■ **DESCRIPTION OF THE TASK**
The response must reproduce every record below without alteration.

DATA TO USE START

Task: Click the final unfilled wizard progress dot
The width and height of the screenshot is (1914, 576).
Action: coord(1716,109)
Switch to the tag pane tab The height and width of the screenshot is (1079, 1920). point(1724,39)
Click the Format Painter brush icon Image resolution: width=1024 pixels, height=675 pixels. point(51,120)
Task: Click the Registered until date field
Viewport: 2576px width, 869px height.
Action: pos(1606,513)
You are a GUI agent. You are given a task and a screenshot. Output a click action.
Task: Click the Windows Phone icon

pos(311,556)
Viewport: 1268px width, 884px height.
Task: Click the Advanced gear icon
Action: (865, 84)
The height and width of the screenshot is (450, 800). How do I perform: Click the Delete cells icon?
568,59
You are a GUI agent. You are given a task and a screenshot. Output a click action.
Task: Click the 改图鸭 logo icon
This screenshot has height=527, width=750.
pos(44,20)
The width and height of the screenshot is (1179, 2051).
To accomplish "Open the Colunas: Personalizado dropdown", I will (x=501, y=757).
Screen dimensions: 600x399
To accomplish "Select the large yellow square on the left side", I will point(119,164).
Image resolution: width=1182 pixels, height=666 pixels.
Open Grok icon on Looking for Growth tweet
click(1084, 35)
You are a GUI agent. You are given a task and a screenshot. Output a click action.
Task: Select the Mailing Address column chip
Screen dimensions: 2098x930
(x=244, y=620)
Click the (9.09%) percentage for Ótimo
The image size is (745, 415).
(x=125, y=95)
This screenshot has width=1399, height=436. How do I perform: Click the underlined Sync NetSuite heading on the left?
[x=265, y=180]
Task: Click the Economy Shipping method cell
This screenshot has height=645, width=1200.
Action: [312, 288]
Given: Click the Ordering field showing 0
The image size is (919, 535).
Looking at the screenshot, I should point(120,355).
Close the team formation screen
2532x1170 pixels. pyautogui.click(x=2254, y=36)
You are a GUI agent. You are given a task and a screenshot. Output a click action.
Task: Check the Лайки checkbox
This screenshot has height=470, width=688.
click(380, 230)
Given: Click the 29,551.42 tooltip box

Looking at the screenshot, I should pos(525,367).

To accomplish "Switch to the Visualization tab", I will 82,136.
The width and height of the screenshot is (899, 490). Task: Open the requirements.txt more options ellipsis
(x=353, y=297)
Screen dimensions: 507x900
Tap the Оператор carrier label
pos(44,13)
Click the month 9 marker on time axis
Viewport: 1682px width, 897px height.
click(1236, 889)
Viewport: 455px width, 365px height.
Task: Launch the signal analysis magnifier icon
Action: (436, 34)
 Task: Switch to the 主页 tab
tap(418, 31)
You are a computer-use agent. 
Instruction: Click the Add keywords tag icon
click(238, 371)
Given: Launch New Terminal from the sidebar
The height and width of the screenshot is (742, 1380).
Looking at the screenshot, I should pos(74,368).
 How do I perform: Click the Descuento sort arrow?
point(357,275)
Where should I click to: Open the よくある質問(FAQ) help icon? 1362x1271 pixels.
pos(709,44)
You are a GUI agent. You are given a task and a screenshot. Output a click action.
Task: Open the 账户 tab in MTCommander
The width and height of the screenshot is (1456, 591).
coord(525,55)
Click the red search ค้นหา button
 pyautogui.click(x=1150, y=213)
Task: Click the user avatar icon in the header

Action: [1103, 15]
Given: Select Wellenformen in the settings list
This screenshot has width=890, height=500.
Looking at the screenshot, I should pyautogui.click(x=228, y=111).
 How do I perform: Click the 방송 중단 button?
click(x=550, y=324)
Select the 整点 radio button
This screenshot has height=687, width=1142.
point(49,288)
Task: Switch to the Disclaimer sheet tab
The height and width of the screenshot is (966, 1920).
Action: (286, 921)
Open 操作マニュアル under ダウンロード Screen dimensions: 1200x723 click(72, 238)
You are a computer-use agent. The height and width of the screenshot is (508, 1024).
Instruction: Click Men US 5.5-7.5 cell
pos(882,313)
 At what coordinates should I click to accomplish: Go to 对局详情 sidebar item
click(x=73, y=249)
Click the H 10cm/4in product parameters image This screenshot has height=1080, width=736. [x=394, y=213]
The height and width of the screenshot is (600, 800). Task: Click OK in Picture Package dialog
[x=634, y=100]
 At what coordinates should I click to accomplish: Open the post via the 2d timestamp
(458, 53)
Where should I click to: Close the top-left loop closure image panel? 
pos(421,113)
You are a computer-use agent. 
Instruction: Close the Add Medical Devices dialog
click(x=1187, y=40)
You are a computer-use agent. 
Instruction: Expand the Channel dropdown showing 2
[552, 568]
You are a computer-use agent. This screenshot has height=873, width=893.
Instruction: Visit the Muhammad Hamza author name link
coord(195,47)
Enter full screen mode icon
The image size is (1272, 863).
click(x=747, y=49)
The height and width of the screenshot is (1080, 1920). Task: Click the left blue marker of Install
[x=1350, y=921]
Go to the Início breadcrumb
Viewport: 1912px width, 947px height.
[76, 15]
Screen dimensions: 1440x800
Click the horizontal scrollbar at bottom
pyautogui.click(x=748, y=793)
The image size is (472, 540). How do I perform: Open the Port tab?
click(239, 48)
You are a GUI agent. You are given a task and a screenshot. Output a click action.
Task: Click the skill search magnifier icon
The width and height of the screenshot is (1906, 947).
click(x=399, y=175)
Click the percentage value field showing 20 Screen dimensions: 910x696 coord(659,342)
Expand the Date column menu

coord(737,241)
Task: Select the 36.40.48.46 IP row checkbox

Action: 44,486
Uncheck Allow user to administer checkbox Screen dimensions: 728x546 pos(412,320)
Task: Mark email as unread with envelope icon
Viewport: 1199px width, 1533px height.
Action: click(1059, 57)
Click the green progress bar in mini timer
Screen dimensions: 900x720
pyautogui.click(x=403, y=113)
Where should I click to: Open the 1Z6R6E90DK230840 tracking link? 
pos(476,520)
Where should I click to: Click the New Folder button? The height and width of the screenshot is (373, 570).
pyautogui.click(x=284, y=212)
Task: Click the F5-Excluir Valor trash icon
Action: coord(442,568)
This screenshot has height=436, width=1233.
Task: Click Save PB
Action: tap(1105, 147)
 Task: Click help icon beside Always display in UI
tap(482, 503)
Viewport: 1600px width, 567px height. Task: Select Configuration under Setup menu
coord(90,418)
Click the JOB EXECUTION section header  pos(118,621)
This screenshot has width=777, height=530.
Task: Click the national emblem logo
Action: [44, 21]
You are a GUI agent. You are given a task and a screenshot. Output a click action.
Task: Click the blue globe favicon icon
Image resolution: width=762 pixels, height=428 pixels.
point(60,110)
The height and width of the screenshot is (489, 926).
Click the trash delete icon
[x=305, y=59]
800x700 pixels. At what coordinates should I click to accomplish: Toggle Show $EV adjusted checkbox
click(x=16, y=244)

DATA TO USE END

■ **ANSWER BELOW**
Task: Click the final unfilled wizard progress dot
The width and height of the screenshot is (1914, 576).
Action: coord(1716,109)
Switch to the tag pane tab The height and width of the screenshot is (1079, 1920). point(1724,39)
Click the Format Painter brush icon Image resolution: width=1024 pixels, height=675 pixels. point(51,120)
Task: Click the Registered until date field
Viewport: 2576px width, 869px height.
Action: pos(1606,513)
You are a GUI agent. You are given a task and a screenshot. Output a click action.
Task: Click the Windows Phone icon

pos(311,556)
Viewport: 1268px width, 884px height.
Task: Click the Advanced gear icon
Action: (865, 84)
The height and width of the screenshot is (450, 800). How do I perform: Click the Delete cells icon?
568,59
You are a GUI agent. You are given a task and a screenshot. Output a click action.
Task: Click the 改图鸭 logo icon
This screenshot has height=527, width=750.
pos(44,20)
The width and height of the screenshot is (1179, 2051).
To accomplish "Open the Colunas: Personalizado dropdown", I will (x=501, y=757).
Screen dimensions: 600x399
To accomplish "Select the large yellow square on the left side", I will point(119,164).
Image resolution: width=1182 pixels, height=666 pixels.
Open Grok icon on Looking for Growth tweet
click(1084, 35)
You are a GUI agent. You are given a task and a screenshot. Output a click action.
Task: Select the Mailing Address column chip
Screen dimensions: 2098x930
(x=244, y=620)
Click the (9.09%) percentage for Ótimo
The image size is (745, 415).
(x=125, y=95)
This screenshot has width=1399, height=436. How do I perform: Click the underlined Sync NetSuite heading on the left?
[x=265, y=180]
Task: Click the Economy Shipping method cell
This screenshot has height=645, width=1200.
Action: [312, 288]
Given: Click the Ordering field showing 0
The image size is (919, 535).
Looking at the screenshot, I should point(120,355).
Close the team formation screen
2532x1170 pixels. pyautogui.click(x=2254, y=36)
You are a GUI agent. You are given a task and a screenshot. Output a click action.
Task: Check the Лайки checkbox
This screenshot has height=470, width=688.
click(380, 230)
Given: Click the 29,551.42 tooltip box

Looking at the screenshot, I should pos(525,367).

To accomplish "Switch to the Visualization tab", I will 82,136.
The width and height of the screenshot is (899, 490). Task: Open the requirements.txt more options ellipsis
(x=353, y=297)
Screen dimensions: 507x900
Tap the Оператор carrier label
pos(44,13)
Click the month 9 marker on time axis
Viewport: 1682px width, 897px height.
click(1236, 889)
Viewport: 455px width, 365px height.
Task: Launch the signal analysis magnifier icon
Action: (436, 34)
 Task: Switch to the 主页 tab
tap(418, 31)
You are a computer-use agent. 
Instruction: Click the Add keywords tag icon
click(238, 371)
Given: Launch New Terminal from the sidebar
The height and width of the screenshot is (742, 1380).
Looking at the screenshot, I should pos(74,368).
 How do I perform: Click the Descuento sort arrow?
point(357,275)
Where should I click to: Open the よくある質問(FAQ) help icon? 1362x1271 pixels.
pos(709,44)
You are a GUI agent. You are given a task and a screenshot. Output a click action.
Task: Open the 账户 tab in MTCommander
The width and height of the screenshot is (1456, 591).
coord(525,55)
Click the red search ค้นหา button
 pyautogui.click(x=1150, y=213)
Task: Click the user avatar icon in the header

Action: [1103, 15]
Given: Select Wellenformen in the settings list
This screenshot has width=890, height=500.
Looking at the screenshot, I should pyautogui.click(x=228, y=111).
 How do I perform: Click the 방송 중단 button?
click(x=550, y=324)
Select the 整点 radio button
This screenshot has height=687, width=1142.
point(49,288)
Task: Switch to the Disclaimer sheet tab
The height and width of the screenshot is (966, 1920).
Action: (286, 921)
Open 操作マニュアル under ダウンロード Screen dimensions: 1200x723 click(72, 238)
You are a computer-use agent. The height and width of the screenshot is (508, 1024).
Instruction: Click Men US 5.5-7.5 cell
pos(882,313)
 At what coordinates should I click to accomplish: Go to 对局详情 sidebar item
click(x=73, y=249)
Click the H 10cm/4in product parameters image This screenshot has height=1080, width=736. [x=394, y=213]
The height and width of the screenshot is (600, 800). Task: Click OK in Picture Package dialog
[x=634, y=100]
 At what coordinates should I click to accomplish: Open the post via the 2d timestamp
(458, 53)
Where should I click to: Close the top-left loop closure image panel? 
pos(421,113)
You are a computer-use agent. 
Instruction: Close the Add Medical Devices dialog
click(x=1187, y=40)
You are a computer-use agent. 
Instruction: Expand the Channel dropdown showing 2
[552, 568]
You are a computer-use agent. This screenshot has height=873, width=893.
Instruction: Visit the Muhammad Hamza author name link
coord(195,47)
Enter full screen mode icon
The image size is (1272, 863).
click(x=747, y=49)
The height and width of the screenshot is (1080, 1920). Task: Click the left blue marker of Install
[x=1350, y=921]
Go to the Início breadcrumb
Viewport: 1912px width, 947px height.
[76, 15]
Screen dimensions: 1440x800
Click the horizontal scrollbar at bottom
pyautogui.click(x=748, y=793)
The image size is (472, 540). How do I perform: Open the Port tab?
click(239, 48)
You are a GUI agent. You are given a task and a screenshot. Output a click action.
Task: Click the skill search magnifier icon
The width and height of the screenshot is (1906, 947).
click(x=399, y=175)
Click the percentage value field showing 20 Screen dimensions: 910x696 coord(659,342)
Expand the Date column menu

coord(737,241)
Task: Select the 36.40.48.46 IP row checkbox

Action: 44,486
Uncheck Allow user to administer checkbox Screen dimensions: 728x546 pos(412,320)
Task: Mark email as unread with envelope icon
Viewport: 1199px width, 1533px height.
Action: click(1059, 57)
Click the green progress bar in mini timer
Screen dimensions: 900x720
pyautogui.click(x=403, y=113)
Where should I click to: Open the 1Z6R6E90DK230840 tracking link? 
pos(476,520)
Where should I click to: Click the New Folder button? The height and width of the screenshot is (373, 570).
pyautogui.click(x=284, y=212)
Task: Click the F5-Excluir Valor trash icon
Action: coord(442,568)
This screenshot has height=436, width=1233.
Task: Click Save PB
Action: tap(1105, 147)
 Task: Click help icon beside Always display in UI
tap(482, 503)
Viewport: 1600px width, 567px height. Task: Select Configuration under Setup menu
coord(90,418)
Click the JOB EXECUTION section header  pos(118,621)
This screenshot has width=777, height=530.
Task: Click the national emblem logo
Action: [44, 21]
You are a GUI agent. You are given a task and a screenshot. Output a click action.
Task: Click the blue globe favicon icon
Image resolution: width=762 pixels, height=428 pixels.
point(60,110)
The height and width of the screenshot is (489, 926).
Click the trash delete icon
[x=305, y=59]
800x700 pixels. At what coordinates should I click to accomplish: Toggle Show $EV adjusted checkbox
click(x=16, y=244)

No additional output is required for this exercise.